_Problem description:_
Transcribe the stretch of entries below from the line with "You are a computer-use" through the line with "Screen dimensions: 640x400", exactly and with both ends included; leave out all other lines.

_Material supplied:_
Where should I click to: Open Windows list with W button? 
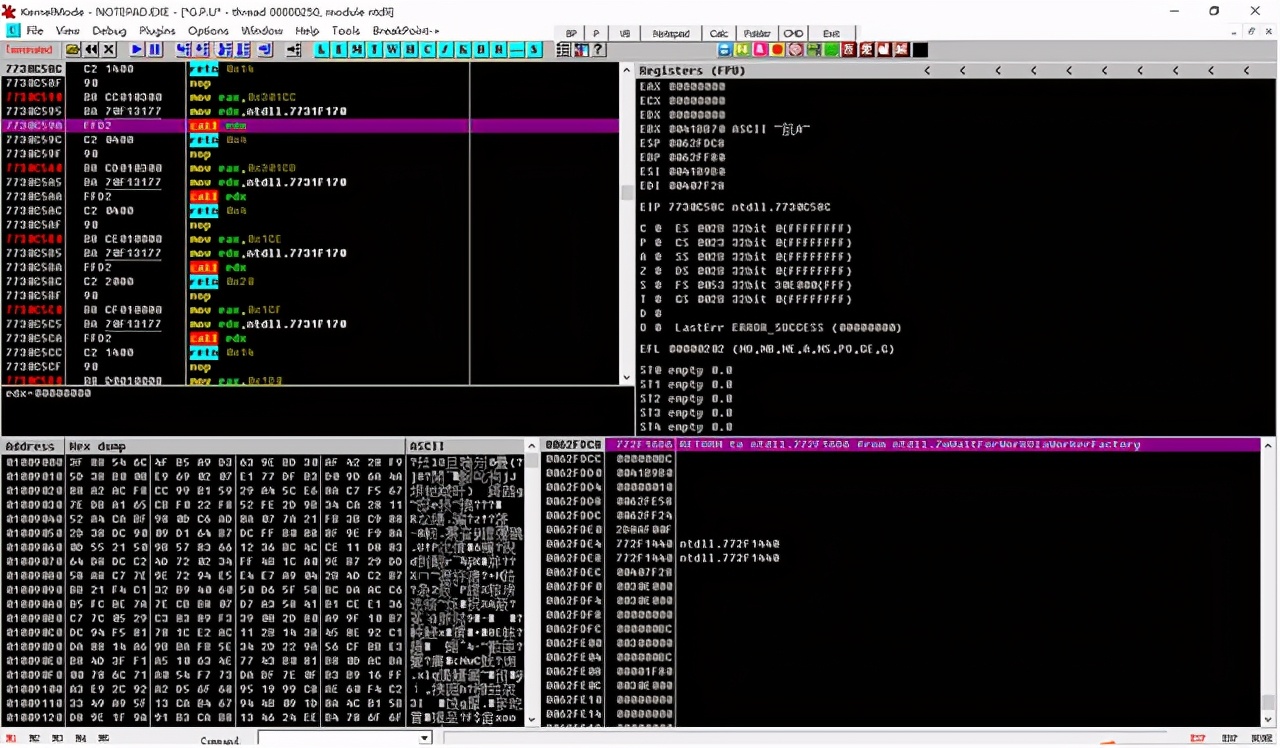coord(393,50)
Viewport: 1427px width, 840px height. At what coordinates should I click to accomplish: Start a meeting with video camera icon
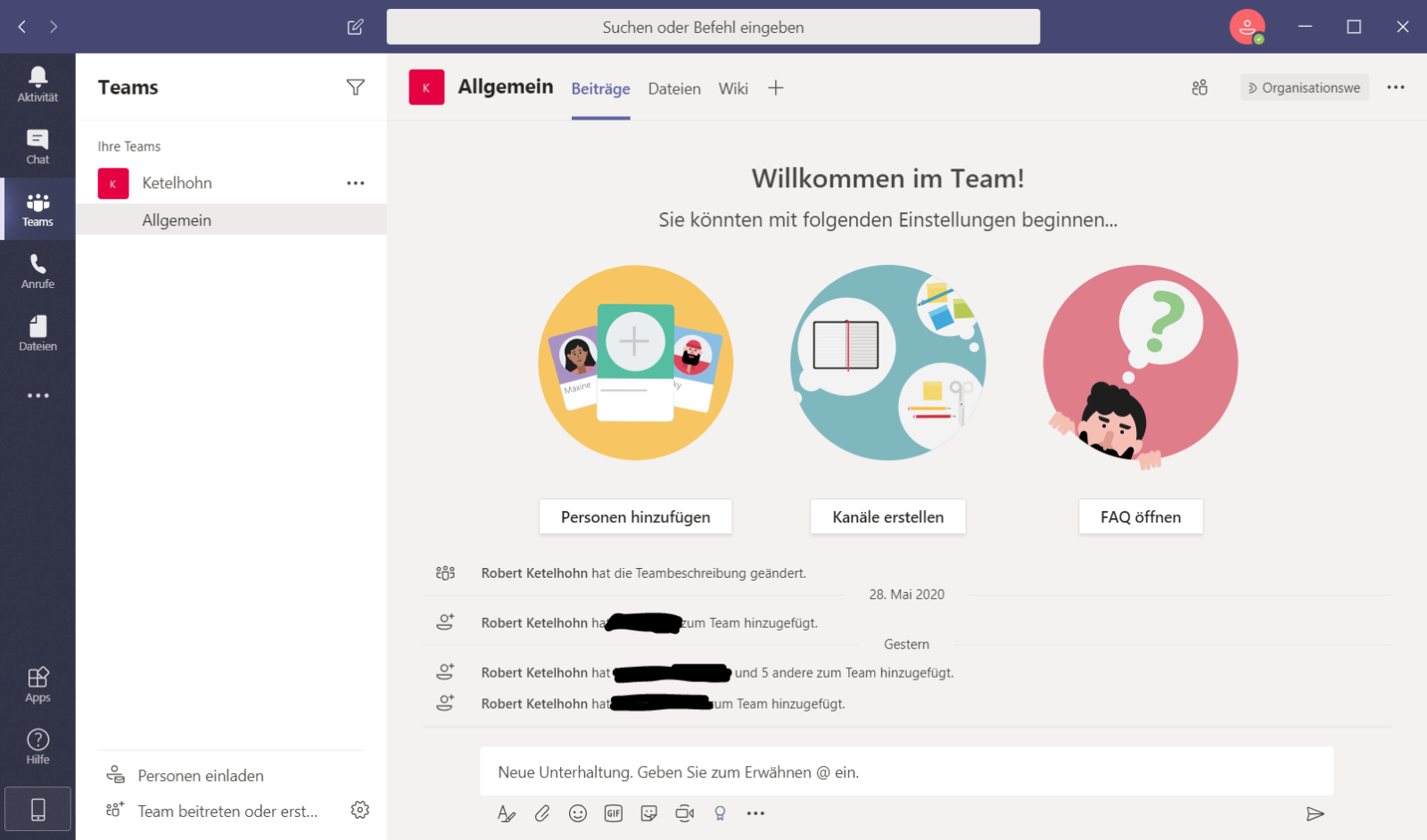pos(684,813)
* * *
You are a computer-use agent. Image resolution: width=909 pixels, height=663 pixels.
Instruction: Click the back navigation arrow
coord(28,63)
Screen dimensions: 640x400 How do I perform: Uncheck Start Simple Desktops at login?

_Solved exercise:_
You are a computer-use agent. Image resolution: width=909 pixels, height=663 pixels.
Instruction: Click the back navigation arrow
coord(28,63)
Screen dimensions: 640x400 How do I perform: Uncheck Start Simple Desktops at login?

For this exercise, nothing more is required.